Ritratto di giovane gentiluomo

Portrait of a Young Man, or Portrait of a Gentleman in His Study

Lorenzo Lotto

Author
Lorenzo Lotto
Venezia, 1480 c. - Loreto, 1556
Title
Portrait of a Young Man, or Portrait of a Gentleman in His Study
Catalogue
912
Support
Canvas, 97 x 110 cm
Provenance
Purchased 1930
Hall
Hall IX

Identified as a work by Lorenzo Lotto in 1923 by Lucio Coletti, who saw it in the official sitting room of a Treviso palazzo belonging to the Rovero counts, it was bought by the state in 1930 from Edoardo Rovero, the last descendent of the Treviso lineage. A famous example of Lotto’s portraiture of the years he spent in Venice (1525–1533), it is generally dated to the very end of the 1520s, just around the time of the 1527 Portrait of Andrea Odoni at Hampton Court and the Portrait of a Woman Inspired by Lucretia at the National Gallery of London. This portrait shares with the latter two its horizontal format (which was decidedly unusual for the portraiture of the time), the relaxed nature of the pose and the naturalness with which the subject is depicted in three-quarter form, the analytical gusto with which the clothes are represented, along with the sense of the material quality of the objects. It is these aspects that differentiate Lotto’s portraiture from that of Titian, along with his cold chromatism and the use of an oblique light.
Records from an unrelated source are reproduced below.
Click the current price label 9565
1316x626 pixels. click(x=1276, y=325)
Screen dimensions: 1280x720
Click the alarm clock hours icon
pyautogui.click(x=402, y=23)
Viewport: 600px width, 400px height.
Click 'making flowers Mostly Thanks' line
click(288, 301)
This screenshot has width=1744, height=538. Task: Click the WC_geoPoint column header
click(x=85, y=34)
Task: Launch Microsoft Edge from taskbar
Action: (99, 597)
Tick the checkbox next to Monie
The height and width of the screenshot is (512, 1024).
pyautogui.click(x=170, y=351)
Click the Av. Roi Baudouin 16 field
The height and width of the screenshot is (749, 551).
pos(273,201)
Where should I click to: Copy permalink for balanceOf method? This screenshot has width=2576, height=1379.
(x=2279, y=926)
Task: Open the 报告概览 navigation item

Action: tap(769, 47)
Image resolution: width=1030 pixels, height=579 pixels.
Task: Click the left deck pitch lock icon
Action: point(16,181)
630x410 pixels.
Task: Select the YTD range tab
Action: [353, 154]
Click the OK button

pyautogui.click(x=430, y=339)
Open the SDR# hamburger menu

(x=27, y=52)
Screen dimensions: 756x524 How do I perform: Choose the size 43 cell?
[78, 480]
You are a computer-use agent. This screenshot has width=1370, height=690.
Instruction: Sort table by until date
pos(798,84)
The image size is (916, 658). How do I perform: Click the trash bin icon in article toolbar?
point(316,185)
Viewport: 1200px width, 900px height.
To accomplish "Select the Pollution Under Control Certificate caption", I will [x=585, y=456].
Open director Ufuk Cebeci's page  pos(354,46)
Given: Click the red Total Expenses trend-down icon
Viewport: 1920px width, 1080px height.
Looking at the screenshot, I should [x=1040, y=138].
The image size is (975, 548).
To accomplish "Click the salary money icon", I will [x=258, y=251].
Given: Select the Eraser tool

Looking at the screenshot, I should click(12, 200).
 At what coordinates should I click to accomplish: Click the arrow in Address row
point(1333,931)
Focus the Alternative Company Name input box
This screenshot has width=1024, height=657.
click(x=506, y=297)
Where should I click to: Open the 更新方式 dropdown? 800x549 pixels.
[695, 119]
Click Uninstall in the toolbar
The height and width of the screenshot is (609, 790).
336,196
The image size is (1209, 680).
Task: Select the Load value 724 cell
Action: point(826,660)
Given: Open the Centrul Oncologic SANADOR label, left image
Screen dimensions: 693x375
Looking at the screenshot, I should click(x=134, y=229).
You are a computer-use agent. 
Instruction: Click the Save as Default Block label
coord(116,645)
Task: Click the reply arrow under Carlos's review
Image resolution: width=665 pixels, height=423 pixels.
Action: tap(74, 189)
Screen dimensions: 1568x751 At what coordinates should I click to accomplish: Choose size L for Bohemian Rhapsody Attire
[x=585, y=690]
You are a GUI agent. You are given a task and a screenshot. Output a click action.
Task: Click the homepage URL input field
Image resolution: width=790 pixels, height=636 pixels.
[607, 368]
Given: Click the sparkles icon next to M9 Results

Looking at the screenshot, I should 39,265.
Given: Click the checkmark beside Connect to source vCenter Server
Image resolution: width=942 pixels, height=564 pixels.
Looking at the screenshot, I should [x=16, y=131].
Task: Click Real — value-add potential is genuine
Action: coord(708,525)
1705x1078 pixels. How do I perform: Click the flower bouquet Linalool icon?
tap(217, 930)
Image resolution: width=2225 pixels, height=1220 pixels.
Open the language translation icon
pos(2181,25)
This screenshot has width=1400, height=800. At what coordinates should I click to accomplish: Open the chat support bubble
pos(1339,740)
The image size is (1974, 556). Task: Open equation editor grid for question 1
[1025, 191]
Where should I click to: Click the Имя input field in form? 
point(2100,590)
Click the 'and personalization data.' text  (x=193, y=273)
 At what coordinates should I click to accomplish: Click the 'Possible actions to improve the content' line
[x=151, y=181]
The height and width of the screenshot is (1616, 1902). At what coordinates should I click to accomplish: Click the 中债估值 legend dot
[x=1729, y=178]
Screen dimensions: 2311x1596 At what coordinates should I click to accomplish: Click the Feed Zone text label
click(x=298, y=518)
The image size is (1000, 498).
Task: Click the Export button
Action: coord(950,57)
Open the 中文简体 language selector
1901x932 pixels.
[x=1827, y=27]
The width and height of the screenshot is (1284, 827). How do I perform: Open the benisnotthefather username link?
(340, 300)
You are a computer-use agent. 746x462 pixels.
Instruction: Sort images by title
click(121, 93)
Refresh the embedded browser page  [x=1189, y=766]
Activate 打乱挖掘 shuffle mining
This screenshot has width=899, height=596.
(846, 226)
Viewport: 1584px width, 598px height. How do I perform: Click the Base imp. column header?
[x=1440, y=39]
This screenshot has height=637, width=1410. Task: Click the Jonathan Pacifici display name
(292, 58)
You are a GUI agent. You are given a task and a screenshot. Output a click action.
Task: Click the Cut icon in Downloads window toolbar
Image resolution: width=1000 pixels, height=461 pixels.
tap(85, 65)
The young man, dressed in an elegant, elaborate dark suit is shown standing while he leans against a large table viewed side-on and leafs through a large book with a mournful expression. The volume might be a family book recording important events or, more probably, an accounts ledger where income and outcome, debits and credits, are laid out in two columns. In both of these interpretations, however, we have an object that represents the adult life and concrete commitments of the young man portrayed as he manages his family’s affairs. The book is therefore in contrast with the idleness and pleasures of youth, symbolised by the lute and hunting horn in the background. The elements in the foreground are also clearly imbued with symbolic resonance: the rose petals, the ring, the letters, and the woman’s shawl are all allusions, perhaps, to a love that has either come to an end or been hindered. Even the green lizard, in antiquity the symbol of death and rebirth, might refer to the controlling of passions in that it is a cold-blooded animal.